Bis zum 7. Januar 2024 zeigt das Essener GOP-Varieté eine außergewöhnliche Show. Timothy Trust und Diamond Diaz, die bereits im Herbst 2018 in Essen zu Gast waren, haben gemeinsam mit Regisseur Knut Gminder mit „Multiversum“ eine neue Show entwickelt. Diamond schlüpft dabei in die Rolle des Geistes von Shakespeare, der durch einen Zufall und einen Spalt in Zeit und Raum aus dem 16. Jahrhundert in die Gegenwart gerät. Timothy Trust ist Dima Helfenstein, ein Geisterjäger, der sie dahin so schnell wie möglich zurückschicken möchte, aber übersieht, dass die Batterien seiner Ausrüstung nicht durch Zufall, sondern durch den geschickten Geist verschwunden sind. Auf der gemeinsamen Suche nach den Batterien treffen die beiden die Artisten des Abends – und sorgen selbst mit Zauberei und ihren Dialogen für Unterhaltung.

Kaum hat sich der Vorgang geöffnet, fällt das eindrucksvolle Bühnenbild ins Auge. Sebastian Drozdz und sein Team spielen nicht nur mit Licht und Schatten, sondern setzen auch großformatige Bildschirme ein, um bei jedem Auftritt für das passende Ambiente zu sorgen. Als erste zeigt Alina Hryshkova ihr Können. Die 19jährige Ukrainerin zeigt eine besondere Luftartistik, die in den 20er Jahren beliebt war, aber dann weitestgehend in Vergessenheit geriet. Beim Hairhanging schwebt die Artistin nur an ihren Haaren befestigt in der Luft. Sie dreht sich in der Luft, zeigt akrobatische Übungen wie einen Spagat und turnt durch einen silbernen Ring. Dass ihr ganzes Gewicht dabei nur von ihren zu einem Knoten gebundenen Haaren getragen wird, fasziniert genau wie die abwechslungsreiche Choreographie.

Lisa Stampfl war Mitglied des österreichischen Nationalteams der Rhythmischen Gymnastik. Im GOP zeigt sie, wie kreativ man mit Hula Hoop Reifen umgehen kann. Bis zu fünf Reifen wirbelt sie gleichzeitig um ihren Körper. Thomas Staath ist gleich zweimal zu sehen. Im ersten Teil der Show kommt der bärtige Kraftprotz mit freiem Oberkörper und Autoreifen auf die Bühne. Während andere Artisten mit leichten Bällen jonglieren, hat Staath sich für die Kraftjonglage mit den schweren Autoreifen entschieden. Davon hält er sogar zwei in der Luft – oder einen noch schwereren großen Reifen. Doch Thomas Staath kann nicht nur Kraft – er ist später im Programm auch am Pole zu sehen.

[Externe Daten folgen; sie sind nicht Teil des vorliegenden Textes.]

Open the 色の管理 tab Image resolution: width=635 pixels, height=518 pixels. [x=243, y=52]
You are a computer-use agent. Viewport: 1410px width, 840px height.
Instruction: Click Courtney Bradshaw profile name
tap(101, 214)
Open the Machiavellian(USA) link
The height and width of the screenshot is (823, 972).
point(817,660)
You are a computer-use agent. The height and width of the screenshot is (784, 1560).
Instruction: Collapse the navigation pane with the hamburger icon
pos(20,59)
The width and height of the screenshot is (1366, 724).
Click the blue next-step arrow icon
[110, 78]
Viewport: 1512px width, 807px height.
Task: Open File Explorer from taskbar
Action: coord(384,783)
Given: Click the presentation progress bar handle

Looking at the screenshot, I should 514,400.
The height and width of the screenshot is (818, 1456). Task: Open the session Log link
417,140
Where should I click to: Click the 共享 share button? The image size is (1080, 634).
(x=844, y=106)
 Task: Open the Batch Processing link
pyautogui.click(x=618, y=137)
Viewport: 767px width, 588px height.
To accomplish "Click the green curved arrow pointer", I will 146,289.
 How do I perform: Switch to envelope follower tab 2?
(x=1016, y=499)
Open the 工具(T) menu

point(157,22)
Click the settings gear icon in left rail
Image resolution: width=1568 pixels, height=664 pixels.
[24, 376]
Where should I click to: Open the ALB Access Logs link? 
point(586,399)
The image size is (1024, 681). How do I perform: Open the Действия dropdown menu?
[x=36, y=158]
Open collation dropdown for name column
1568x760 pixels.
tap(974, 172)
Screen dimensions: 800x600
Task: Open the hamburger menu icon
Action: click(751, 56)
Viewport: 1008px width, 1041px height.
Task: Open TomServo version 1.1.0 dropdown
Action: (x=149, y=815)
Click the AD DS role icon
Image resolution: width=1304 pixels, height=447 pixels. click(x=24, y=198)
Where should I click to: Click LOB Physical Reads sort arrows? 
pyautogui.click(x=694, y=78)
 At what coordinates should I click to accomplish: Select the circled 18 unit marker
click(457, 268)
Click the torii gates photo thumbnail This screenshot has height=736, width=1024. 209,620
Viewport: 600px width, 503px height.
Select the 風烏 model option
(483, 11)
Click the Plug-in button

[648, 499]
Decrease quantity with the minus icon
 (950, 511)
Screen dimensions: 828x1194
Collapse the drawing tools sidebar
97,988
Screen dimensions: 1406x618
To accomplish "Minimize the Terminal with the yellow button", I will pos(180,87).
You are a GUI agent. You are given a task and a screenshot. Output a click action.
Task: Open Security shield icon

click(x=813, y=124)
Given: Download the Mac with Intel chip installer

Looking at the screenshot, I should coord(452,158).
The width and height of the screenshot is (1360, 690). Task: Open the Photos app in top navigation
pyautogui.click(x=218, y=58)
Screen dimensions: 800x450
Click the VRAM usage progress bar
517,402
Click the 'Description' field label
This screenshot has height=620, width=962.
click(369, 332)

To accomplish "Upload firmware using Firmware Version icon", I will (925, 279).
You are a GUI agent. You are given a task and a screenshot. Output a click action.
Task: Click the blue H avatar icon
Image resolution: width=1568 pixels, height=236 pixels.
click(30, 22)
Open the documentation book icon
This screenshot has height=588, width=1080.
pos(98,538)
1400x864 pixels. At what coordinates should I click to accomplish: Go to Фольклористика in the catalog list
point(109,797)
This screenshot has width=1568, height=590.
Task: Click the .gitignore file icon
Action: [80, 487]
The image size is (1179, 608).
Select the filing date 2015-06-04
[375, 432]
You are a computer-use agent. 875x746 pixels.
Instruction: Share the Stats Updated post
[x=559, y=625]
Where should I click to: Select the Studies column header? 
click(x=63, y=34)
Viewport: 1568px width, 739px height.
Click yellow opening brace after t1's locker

Eine interessante Verbindung von Strapaten und Rollschuhakrobatik zeigen die Artisten Jacqueline und Wagner. Das artistische Duo „Rêve de Lumiére“ zeigt, dass man die Höhepunkte beider Kunstforen verbinden kann. Ohne eine erhöhte Plattform, die es leichter machen würde, wirbelt er sie am Boden durch die Luft. Gemeinsam zieht es beide aber auch nach oben. Während bei der Darbietung unten auf der Bühne Maschinen und Zahnräder im Hintergrund zu sehen sind, werden in der Luft Weltraummotive eingeblendet. Stanislav Vysotskyi zeigt im Anschluss eine Jonglage. Zu beginn des Auftritts sind seine Hände gefesselt, doch schon bald bereit er sich und kann nicht nur mit sieben Bällen gleichzeitig jonglieren, sondern auch während der Jonglage Seilchenspringen.

Zwischen den artistischen Auftritten sind immer wieder Timothy Trust und Diamond zu sehen. Besonders eindrucksvoll ist es, als Timothy Trust durchs Publikum geht und Diamond auf der Bühne mit verbundenen Augen Gegenstände erkennt, die die Zuschauer ihrem Bühnenpartner zeigen. Dabei geht es nicht nur um einfach Dinge wie Schlüssel und Gläser – selbst Namen und Personalausweisnummern kann sie korrekt wiedergeben. Als die Show eigentlich schon vorbei zu sein scheint, folgt ein weiterer Höhepunkt. Das kanadische Trio Synched zeigt seine Hand-auf-Hand-Artistik.  Karten für die Show gibt es ab 39 Euro telefonisch (0201/2479393) und im Internet.